O transporte coletivo está em debate desde o último dia 11 quando tivemos na Universidade do Contestado a audiência pública da Agência Nacional de Transportes Terrestres – ANTT para discussão do plano de outorga das linha intermunicipais (Faxinal/Bom Jesus), fato que desencadeou a formação do Consórcio Intermunicipal do Transporte Coletivo, conforme lei aprovada nas Câmaras de Vereadores dos dois municÃpios no final do ano passado.
Agora são os vereadores mafrenses que através de um requerimento aprovado na sessão do dia 18 trazem para a pauta o transporte coletivo do interior, eles querem saber da Prefeitura como está a qualidade e a segurança do serviço das três linhas que estão em operação hoje: linha da Augusta Vitória, linha do Butiá e a linha do Saltinho do Canivete.
Estas linhas que são operadas por três empresas diferentes, que praticam preços de tarifa que variam de R$ 2,00 a R$ 8,00. Os ônibus não possuem catraca para controle do número de passageiros transportados e aparentemente não possuem acessibilidade para os portadores de necessidades especiais como elevador para cadeirante.
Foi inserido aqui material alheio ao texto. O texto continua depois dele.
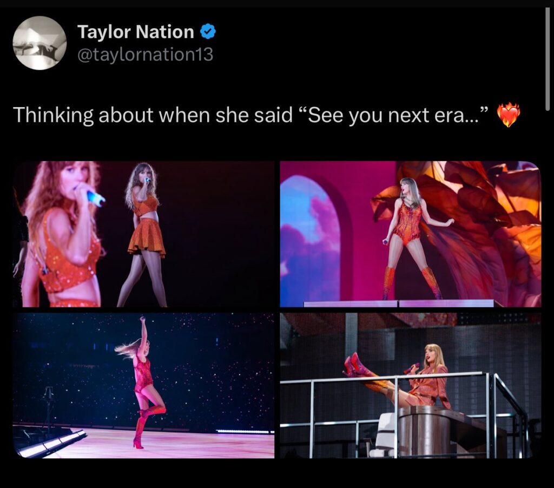Open the Taylor Nation display name
The image size is (554, 488).
(135, 32)
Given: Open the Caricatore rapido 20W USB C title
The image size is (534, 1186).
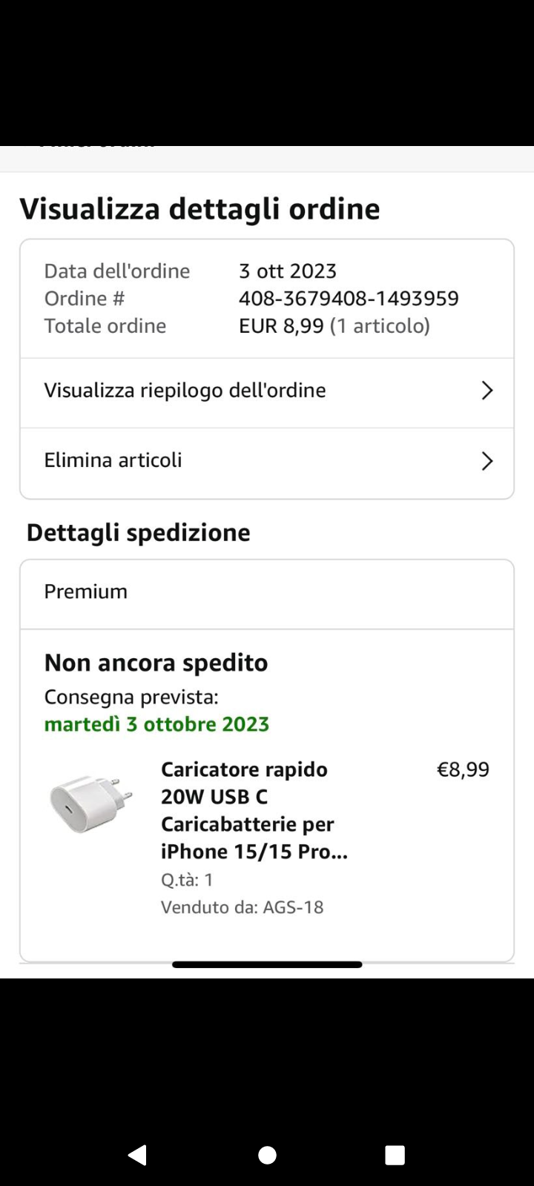Looking at the screenshot, I should click(x=254, y=810).

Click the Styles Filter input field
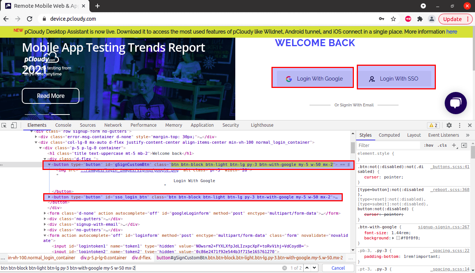click(389, 145)
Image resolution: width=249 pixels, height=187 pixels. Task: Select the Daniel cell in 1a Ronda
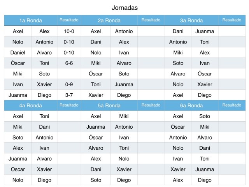pyautogui.click(x=18, y=52)
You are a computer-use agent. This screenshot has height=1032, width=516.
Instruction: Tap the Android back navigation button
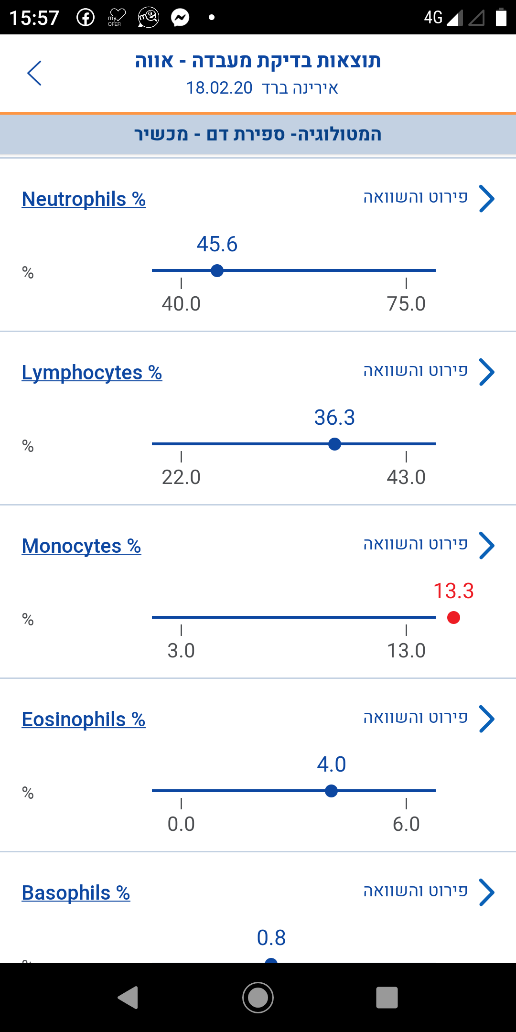(128, 998)
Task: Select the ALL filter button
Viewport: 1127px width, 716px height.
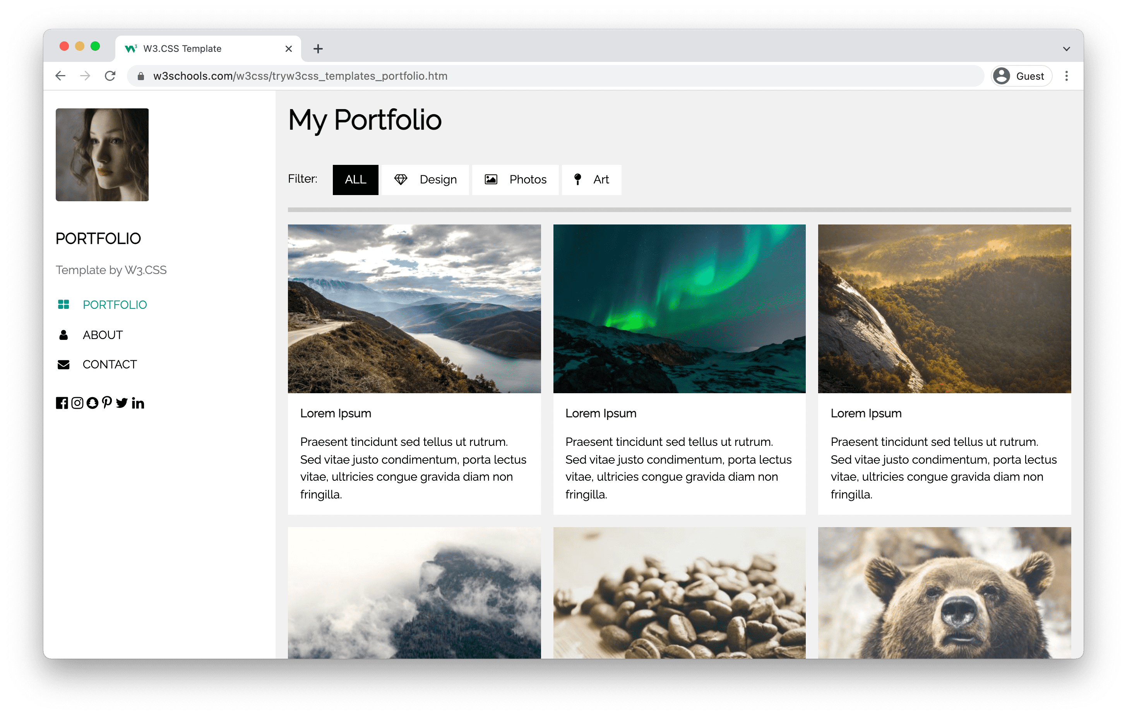Action: click(356, 179)
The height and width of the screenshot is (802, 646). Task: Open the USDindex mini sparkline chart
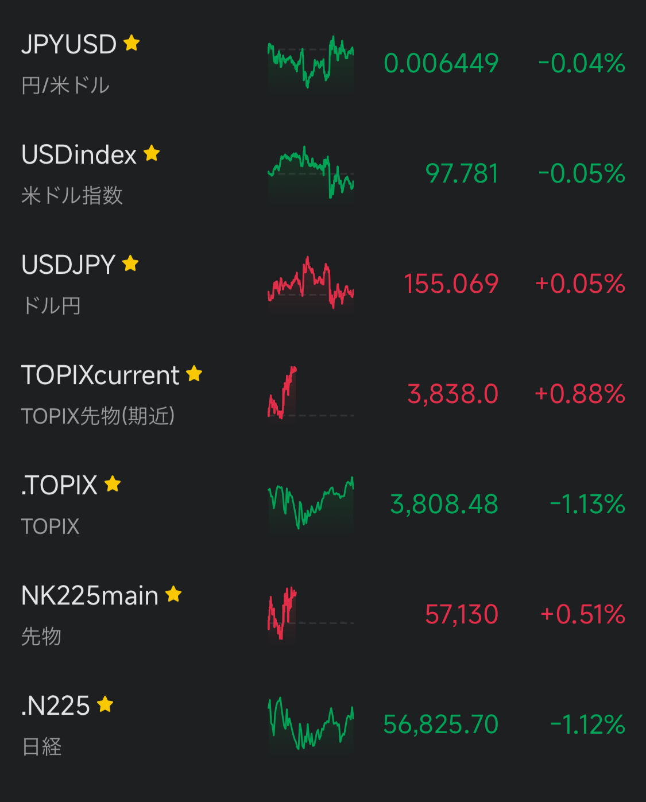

Os motoristas que geralmente moram na localidade onde é feita a linha recebem R$ 800,00 por mês em média de salário. Além que não se sabe ao certo a idade dos ônibus que fazem as linhas.
Com estas informações os vereadores solicitam a Prefeitura que informe quais são as empresas autorizadas a fazer as linhas do interior – com a cópia dos contratos referentes a tal serviço, os valores das tarifas aplicadas e os métodos utilizados para definição destes valores, qual a idade da frota de ônibus utilizada nestas linhas – com informações sobre a existência de idade dos ônibus – e se os referidos ônibus garantem a acessibilidade dos usuários, conforme exige a lei.
Esta discussão do transporte coletivo, seja ele urbano ou do interior, só beneficiará a população em geral que utiliza o serviço todos os dias para ir ao trabalho, estudar e até mesmo para seu lazer.